**Source document:**
Streaming
Amy streams every step of a turn, routing, agent thoughts, validator verdicts, the synthesised answer, over Server-Sent Events. One HTTP connection, one durable replay buffer, no websockets require…
Amy streams every step of a turn, routing, agent thoughts, validator verdicts, the synthesised answer, over Server-Sent Events. One HTTP connection, one durable replay buffer, no websockets required.
The CLI's "watch Amy think" UX exists because every client subscribes to the same SSE channel. This page is the protocol-level reference: the wire format, every event type, reconnects, and how to consume from curl, the browser, React Native, and Swift.
Quick navigation
- When to use streaming
- Connection setup
- The wire format
- Event catalog
- Reconnects and replay
- Backpressure
- Sample raw transcript
- Consuming the stream
- Common mistakes
When to use streaming
Subscribe to /events whenever a human is waiting on the answer. Amy
turns run for 30s-7min depending on routing; a black-box wait erodes
trust. Streaming lets you render:
- Routing, so the user knows which specialists are working.
- Agent thoughts, so the answer feels alive as it's being written.
- Validator verdicts, so the user sees that numbers were checked (this is load-bearing for trust, see the README's Validator section).
- The final synthesis, token by token.
When not to stream: batch jobs, retries, cron-driven workflows.
Pass "stream": false to POST /v1/turns and the request blocks
until the turn completes. See Turns: Blocking vs streaming.
Connection setup
Streaming is one endpoint:
GET /v1/turns/:id/eventsRequired headers
GET /v1/turns/turn_01HX2K3M4N5P6Q7R8S9T0V1W2X/events HTTP/1.1
Host: api.amy.health
Accept: text/event-stream
Authorization: Bearer amy_live_…| Header | Required? | Notes |
|---|---|---|
Accept | yes | Must include text/event-stream. Sending application/json returns the snapshot Turn object instead. |
Authorization | yes | Same bearer token as the rest of the API. |
Last-Event-Id | optional | On reconnect, set this to the last id: you observed. See Reconnects and replay. |
Response headers
HTTP/1.1 200 OK
Content-Type: text/event-stream
Cache-Control: no-cache
Connection: keep-alive
X-Request-Id: req_01HX2K3M4N5P6Q7R8S9T0V1W2XX-Request-Id is per-connection (not per-event). Include it when
reporting stuck streams.
What you can subscribe to
You can open the stream before, during, or after the turn, even
the SSE for an already-completed turn will replay from the buffer
(within the 1-hour window; see Reconnects and replay).
Opening twice in parallel is supported but pointless: each connection gets the same events.
The wire format
Standard SSE per the WHATWG spec. Each event is three lines:
id: <monotonic-integer>
event: <event-type>
data: <single-line JSON>
(blank line ends the event)
Constraints Amy enforces:
idis a strictly-increasing integer per turn, starting at1. No gaps. Use it forLast-Event-Idon reconnect.eventis one of the types in the Event catalog.datais always one line of JSON. We never split a JSON object across multipledata:lines, so consumers canJSON.parse(line)directly.- No comments (
:lines). Workers don't need a heartbeat because the underlying TCP connection stays warm and Cloudflare doesn't time the SSE out for 100 seconds; we use that quietly.

**Stored data:**
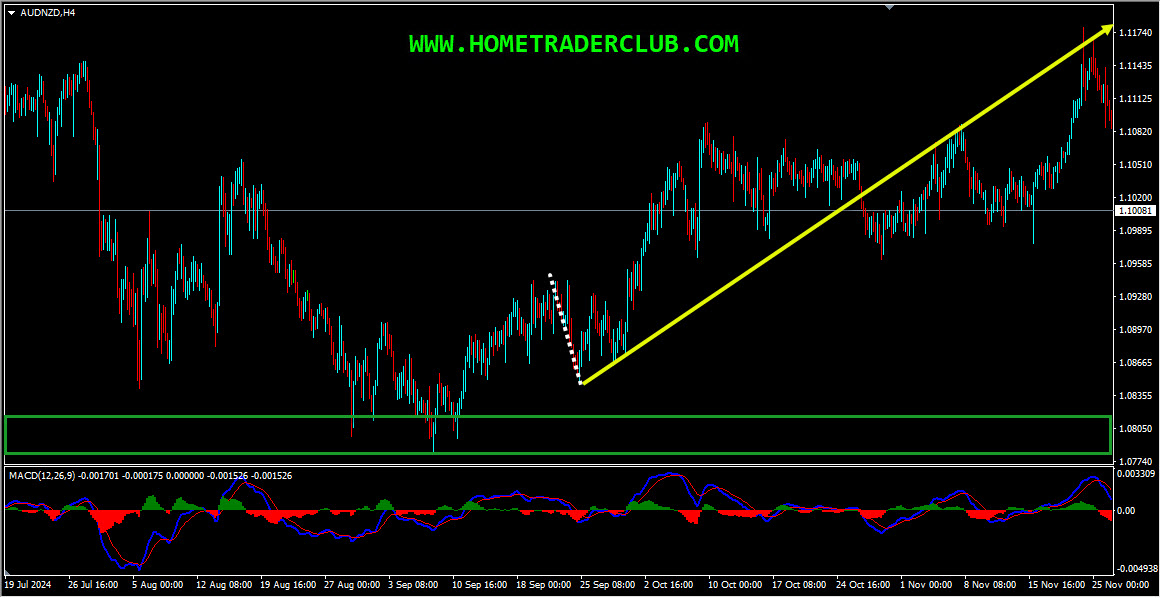Click the MACD(12,26,9) indicator label

click(41, 475)
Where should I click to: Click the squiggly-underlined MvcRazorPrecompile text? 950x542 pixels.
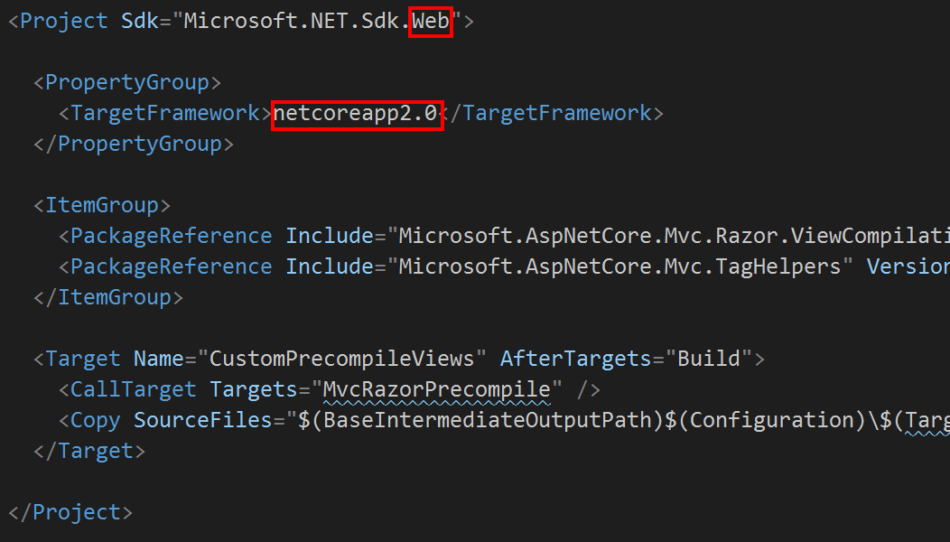click(x=436, y=390)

**Required work:** Write the next part of the Amy streaming reference, picking up after its last sentence.

**Answer to this problem:**
There is no chunked retry directive (retry:). Clients use their own
backoff, the SDK uses exponential with jitter, max 5 attempts.
Event catalog
Every event is one of these types. Listed in roughly the order they appear in a typical turn.
turn.started
Fires once, when the workflow's first step begins.
{
"turn_id": "turn_01HX2K3M4N5P6Q7R8S9T0V1W2X",
"at": "2026-05-25T10:00:00.123Z"
}| Field | Type | Notes |
|---|---|---|
turn_id | string | The turn this event belongs to. Same as the URL path. |
at | ISO-8601 | When step 1 actually began (not when the POST landed). |
agent.started
Fires when each sub-agent begins. Multiple agents run in parallel,
expect two or three agent.started events with no agent.completed
between them.
{
"agent": "data_science",
"at": "2026-05-25T10:00:04.500Z",
"question": "Compute average resting heart rate over all available daily data"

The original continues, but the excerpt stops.